Le document, qui couvre la période de juillet 2024 à juin 2025, acte une évolution majeure dans la position onusienne. Le référendum d’autodétermination n’est plus considéré comme une option réaliste. À l’inverse, le plan marocain est désormais présenté comme « la base la plus crédible, viable et pragmatique » pour parvenir à une solution politique durable.

Ce positionnement est notamment soutenu par la France et le Royaume-Uni, qui ont officiellement appuyé le projet marocain dans des déclarations diplomatiques transmises respectivement en juillet 2024 et juin 2025.

Détérioration sécuritaire et humanitaire

Le rapport souligne également une intensification des attaques attribuées au Front Polisario, notamment des tirs de roquettes dans les zones de Mahbas et Smara, parfois proches de populations civiles ou d’infrastructures de la MINURSO. L’ONU confirme ces incidents et indique avoir adressé des mises en garde formelles au mouvement séparatiste.
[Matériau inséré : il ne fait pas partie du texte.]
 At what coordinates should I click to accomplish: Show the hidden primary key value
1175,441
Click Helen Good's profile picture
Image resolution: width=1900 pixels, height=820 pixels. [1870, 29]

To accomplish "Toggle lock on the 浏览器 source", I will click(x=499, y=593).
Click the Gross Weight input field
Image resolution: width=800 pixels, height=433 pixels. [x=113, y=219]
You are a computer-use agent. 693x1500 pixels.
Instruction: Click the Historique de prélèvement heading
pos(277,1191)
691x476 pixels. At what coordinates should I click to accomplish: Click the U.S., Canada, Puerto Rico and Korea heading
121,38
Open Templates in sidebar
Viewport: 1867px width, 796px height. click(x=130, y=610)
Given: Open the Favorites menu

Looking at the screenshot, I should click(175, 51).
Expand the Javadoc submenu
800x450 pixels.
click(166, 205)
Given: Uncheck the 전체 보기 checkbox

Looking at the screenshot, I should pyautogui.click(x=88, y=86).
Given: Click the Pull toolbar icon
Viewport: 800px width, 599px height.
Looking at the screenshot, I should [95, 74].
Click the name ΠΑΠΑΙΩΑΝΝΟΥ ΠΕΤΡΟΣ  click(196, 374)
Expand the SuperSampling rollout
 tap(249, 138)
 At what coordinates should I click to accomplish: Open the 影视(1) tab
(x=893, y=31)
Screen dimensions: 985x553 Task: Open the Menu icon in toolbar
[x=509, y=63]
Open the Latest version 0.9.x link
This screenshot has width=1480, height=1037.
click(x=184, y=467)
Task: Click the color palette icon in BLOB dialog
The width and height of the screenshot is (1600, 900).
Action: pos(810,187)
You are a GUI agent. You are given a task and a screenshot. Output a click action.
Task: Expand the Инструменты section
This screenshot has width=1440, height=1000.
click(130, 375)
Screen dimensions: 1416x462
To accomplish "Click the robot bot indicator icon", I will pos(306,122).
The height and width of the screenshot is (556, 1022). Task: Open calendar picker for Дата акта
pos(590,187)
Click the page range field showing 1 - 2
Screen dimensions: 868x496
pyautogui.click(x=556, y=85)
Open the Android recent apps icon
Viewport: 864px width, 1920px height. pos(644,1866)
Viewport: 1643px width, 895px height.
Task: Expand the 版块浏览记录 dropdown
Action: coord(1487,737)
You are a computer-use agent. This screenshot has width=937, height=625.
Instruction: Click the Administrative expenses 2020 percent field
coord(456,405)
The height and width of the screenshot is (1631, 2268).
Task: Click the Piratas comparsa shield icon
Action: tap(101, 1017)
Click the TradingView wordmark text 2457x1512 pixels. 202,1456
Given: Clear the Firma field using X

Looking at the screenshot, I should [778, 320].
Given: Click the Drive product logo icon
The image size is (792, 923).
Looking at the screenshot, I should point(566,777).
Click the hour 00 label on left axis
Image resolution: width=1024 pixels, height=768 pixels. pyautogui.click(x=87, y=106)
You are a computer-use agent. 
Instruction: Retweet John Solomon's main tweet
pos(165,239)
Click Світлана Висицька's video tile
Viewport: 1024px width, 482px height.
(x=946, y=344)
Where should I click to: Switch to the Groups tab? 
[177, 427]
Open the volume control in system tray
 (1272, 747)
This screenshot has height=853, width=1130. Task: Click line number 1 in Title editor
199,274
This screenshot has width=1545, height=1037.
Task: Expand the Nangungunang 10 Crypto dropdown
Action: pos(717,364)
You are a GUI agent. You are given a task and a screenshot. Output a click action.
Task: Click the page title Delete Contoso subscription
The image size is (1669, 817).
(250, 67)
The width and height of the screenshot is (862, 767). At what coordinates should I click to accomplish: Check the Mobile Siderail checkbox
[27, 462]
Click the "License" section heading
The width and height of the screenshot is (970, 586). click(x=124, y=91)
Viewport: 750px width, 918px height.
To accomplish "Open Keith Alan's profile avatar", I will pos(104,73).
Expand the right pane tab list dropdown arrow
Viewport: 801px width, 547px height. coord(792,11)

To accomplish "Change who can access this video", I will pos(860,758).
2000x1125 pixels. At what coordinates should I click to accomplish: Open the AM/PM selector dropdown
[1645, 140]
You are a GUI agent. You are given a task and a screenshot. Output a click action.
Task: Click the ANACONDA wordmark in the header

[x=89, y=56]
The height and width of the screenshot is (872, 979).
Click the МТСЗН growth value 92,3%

Par ailleurs, la situation humanitaire dans les camps de réfugiés de Tindouf, en Algérie, continue de se dégrader. Les réductions budgétaires des bailleurs ont entraîné une baisse drastique des rations alimentaires, avec un taux de malnutrition aiguë atteignant 13 % et un retard de croissance supérieur à 30 % chez les enfants. Malgré l’aide partielle apportée par l’Algérie, l’ONU estime à 104 millions d’euros les besoins financiers nécessaires pour l’année 2025.

Face à cette situation explosive, Antonio Guterres exhorte toutes les parties à relancer immédiatement un processus politique. À l’approche du cinquantième anniversaire du conflit, il met en garde contre une escalade « intenable » dans une région déjà instable, marquée par les tensions croissantes au Sahel et en Méditerranée.